Re: Arc in the Wrong Place

Post by andrew » Thu Feb 19, 2015 1:33 pm

Thanks.

For performance reasons, arcs are rendered as a series of small line segments in QCAD. For arcs with a very large radius, these line segments can become quite large and cause these kinds of display errors. The reason why the segments are not simply scaled down to the length of a few pixels is rendering performance.

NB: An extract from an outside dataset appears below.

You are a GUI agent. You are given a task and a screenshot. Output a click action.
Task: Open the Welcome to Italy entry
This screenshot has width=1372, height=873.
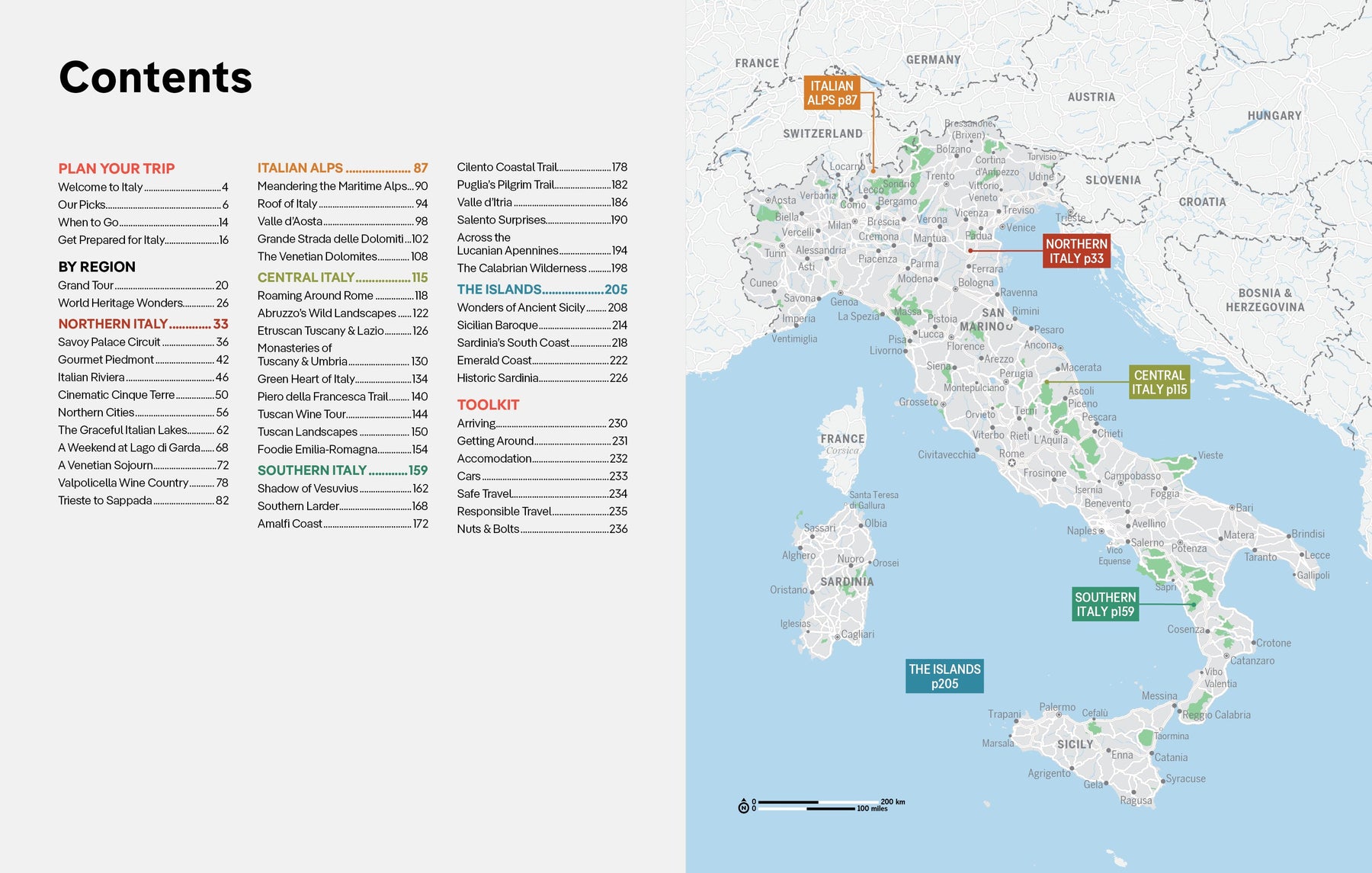[x=143, y=187]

Rendering such a huge arc with line segments of a few pixels length would be very slow and consume a lot of memory (even though only a small segment of the arc might be visible, the whole arc has to be rendered in memory, again for performance reasons).

I've added a user preference for the next release to make this behavior configurable, so users can fine tune performance vs. display precision.

TheEnglishPatient
Active Member
Posts: 35
Joined: Sun Feb 19, 2012 12:56 pm

Re: Arc in the Wrong Place

Post by TheEnglishPatient » Fri Feb 20, 2015 12:34 pm

Ok I understand, that seems eminently sensible.

I approach this in my program to get first the start and end angle of the visible arc section, then segment that into sufficiently detailed sub-intervals along the arc's periphery, calculate for those points xy's separately, and convert with them the arc to a polyline - but you have indeed to be very careful with numerical errors particularly when you call trigonometrical functions because the angles involved are so small. And I am not too bothered with memory/performance as I will have only a few of these beasts at any one time - obviously for an all singing, all dancing CAD program to be considered differently.